Conventional drug carriers are often limited by low loading, poor reproducibility, and short circulation time. Lipid-coated drug molecules have been developed to address these limitations. DOPE lipid, cholesteryl hemisuccinate, and targeting stabilizer DSPE-PEG-FA were combined in lipid-coated drug nanoparticles formed using FNP combined with manual extrusion processes (Fig. 8b) [150].
Biomedical applications
Flash-based self-assembly of a large variety of nanomaterials (organic, inorganic, and hybrid) has been used to fabricate innovative tools for small molecule delivery, macromolecule delivery, and imaging-related theranostic applications (Fig. 9).
Small molecule delivery
Active pharmaceutical ingredients (APIs) are the essential entities in nanomedicine. However, the low solubility of many organic small molecule APIs leads to incomplete drug delivery and therapeutic failure. There is an increasing demand for effective small molecule delivery. Importantly, high-throughput techniques are needed for the fabrication of therapeutic nanoparticle systems that allow delivery of small molecule drugs with spatiotemporal control.

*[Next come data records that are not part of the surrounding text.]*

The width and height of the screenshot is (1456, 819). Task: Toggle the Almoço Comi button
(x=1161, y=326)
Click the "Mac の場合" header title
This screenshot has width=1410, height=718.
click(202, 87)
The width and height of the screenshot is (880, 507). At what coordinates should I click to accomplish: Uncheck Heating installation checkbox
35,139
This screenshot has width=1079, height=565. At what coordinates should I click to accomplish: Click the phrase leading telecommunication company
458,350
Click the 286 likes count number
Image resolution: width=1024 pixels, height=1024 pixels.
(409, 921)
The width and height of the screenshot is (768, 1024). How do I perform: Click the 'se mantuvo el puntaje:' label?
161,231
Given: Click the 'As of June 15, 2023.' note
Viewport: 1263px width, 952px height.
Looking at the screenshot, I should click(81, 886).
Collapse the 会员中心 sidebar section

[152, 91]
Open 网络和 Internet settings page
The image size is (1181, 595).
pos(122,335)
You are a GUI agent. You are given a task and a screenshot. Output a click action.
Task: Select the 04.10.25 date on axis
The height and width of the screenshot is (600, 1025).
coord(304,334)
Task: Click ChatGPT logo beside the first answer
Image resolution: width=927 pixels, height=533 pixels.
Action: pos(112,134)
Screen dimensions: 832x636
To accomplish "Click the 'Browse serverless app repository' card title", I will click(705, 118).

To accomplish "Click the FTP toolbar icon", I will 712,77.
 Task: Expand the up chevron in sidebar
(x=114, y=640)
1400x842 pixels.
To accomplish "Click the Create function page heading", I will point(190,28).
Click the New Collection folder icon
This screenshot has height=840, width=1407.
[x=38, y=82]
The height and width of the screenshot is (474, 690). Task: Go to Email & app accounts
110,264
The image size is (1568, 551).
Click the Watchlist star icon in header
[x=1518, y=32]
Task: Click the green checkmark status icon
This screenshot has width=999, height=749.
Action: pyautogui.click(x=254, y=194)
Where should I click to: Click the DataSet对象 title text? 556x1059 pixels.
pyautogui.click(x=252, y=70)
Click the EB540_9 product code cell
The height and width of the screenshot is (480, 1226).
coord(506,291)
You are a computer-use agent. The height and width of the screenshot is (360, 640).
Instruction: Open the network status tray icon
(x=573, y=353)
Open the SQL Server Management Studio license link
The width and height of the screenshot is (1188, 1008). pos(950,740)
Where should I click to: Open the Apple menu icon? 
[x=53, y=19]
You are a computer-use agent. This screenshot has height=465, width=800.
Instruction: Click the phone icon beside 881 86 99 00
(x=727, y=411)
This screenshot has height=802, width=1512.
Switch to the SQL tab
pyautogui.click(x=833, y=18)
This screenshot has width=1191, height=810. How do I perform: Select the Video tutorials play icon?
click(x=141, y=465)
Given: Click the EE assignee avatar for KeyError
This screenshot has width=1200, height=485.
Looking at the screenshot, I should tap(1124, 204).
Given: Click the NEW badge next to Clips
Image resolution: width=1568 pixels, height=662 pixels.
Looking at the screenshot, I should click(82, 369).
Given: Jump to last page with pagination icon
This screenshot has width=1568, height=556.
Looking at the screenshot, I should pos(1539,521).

The chemotherapeutic drugs methotrexate (MTX), chlorambucil (CA), and doxorubicin (DOX) were involved in the flash system for improved antitumor activity in MCF-7 tumor-bearing mice. Lipids coated nanoparticles induce an enhanced permeability and retention (EPR) effect that the naked counterparts could not provide. Lipid-coated drug nanoparticles have shown better pharmacokinetic and biodistribution profiles than free drug molecules in vivo [150].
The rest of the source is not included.